Confirm Email Does not stop login

[bseufert]

Thanks for the great work. Not sure of the value of the "ConfirmEmail" if login is still permitted without having confirmed the email. Is there something I'v missed?

[Konstantinos-Val]

To my understanding it is the responsibility of the back-end to provide the right message or error stating that the account has not been yet confirmed and prevent from returning an authentication-token.

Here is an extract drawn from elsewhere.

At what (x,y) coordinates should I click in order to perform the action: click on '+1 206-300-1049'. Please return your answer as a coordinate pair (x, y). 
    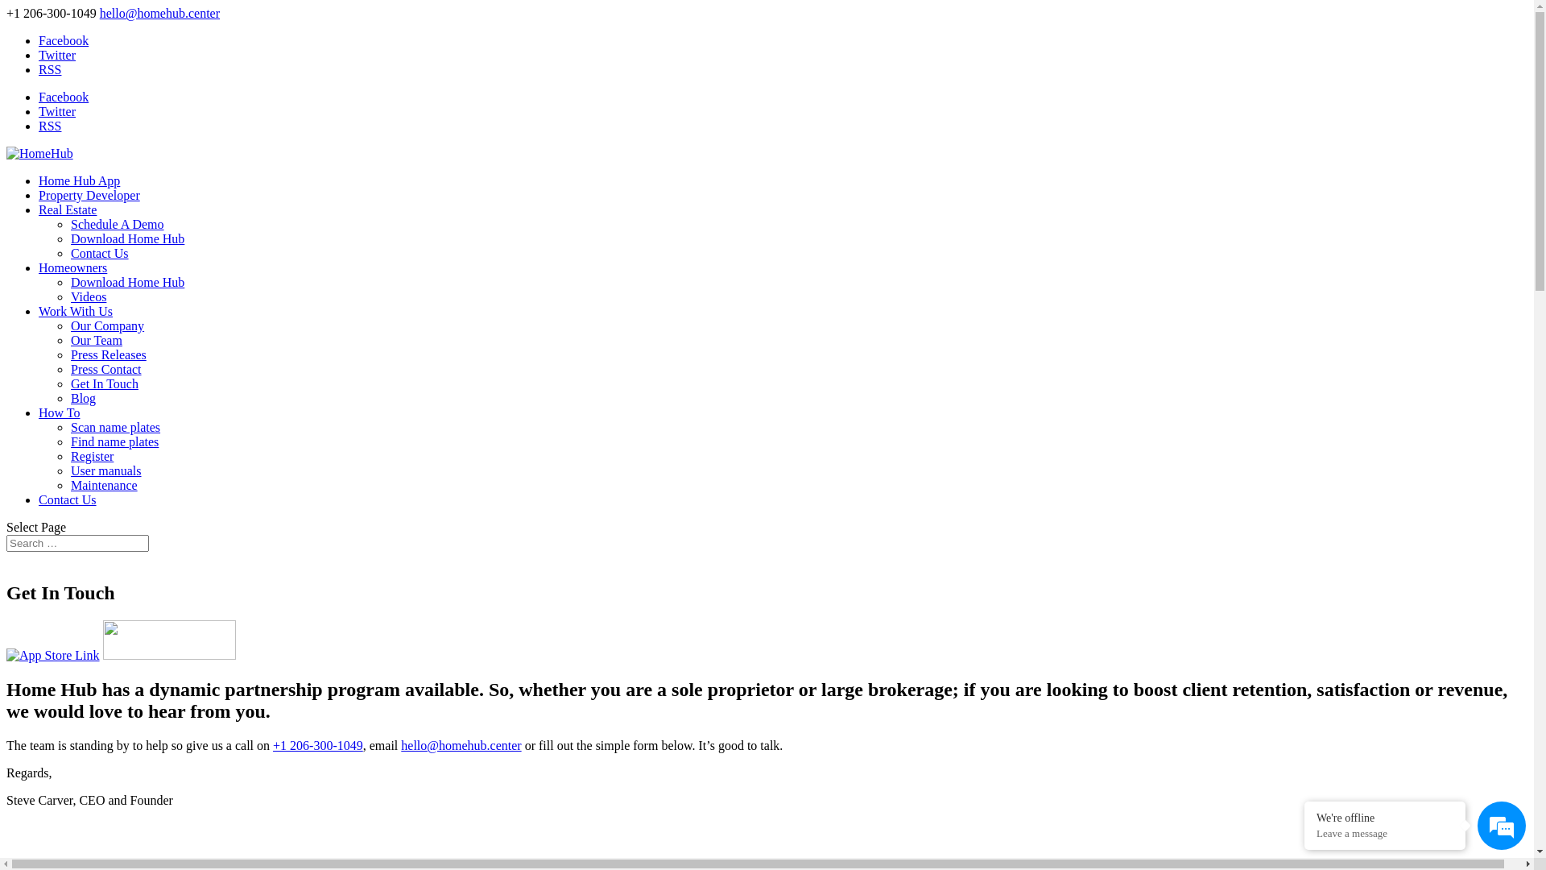
    Looking at the image, I should click on (317, 745).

For example if you look at the MVC5-SPA-Angular Demo that uses asp.net Web api you can add this code and in the ApplicationOAuthProvider class:

public override async Task GrantResourceOwnerCredentials(OAuthGrantResourceOwnerCredentialsContext context) { var userManager = context.OwinContext.GetUserManager();

        User user = await userManager.FindAsync(context.UserName, context.Password);

        if (user == null) {
            context.SetError("invalid_grant", "The user name or password is incorrect.");
            return;
        }

        if (!userManager.IsEmailConfirmed(user.Id))
        {
            context.SetError("uncomfirmed_account", "The user's account has not been activated.");
            return;
        }

.... rest of the code ommited...

This way your back-end will not Login users that have not confirmed their email address.

[JustMaier]

Exactly right @Developer-Kostas, let me know if you need any more clarification on this.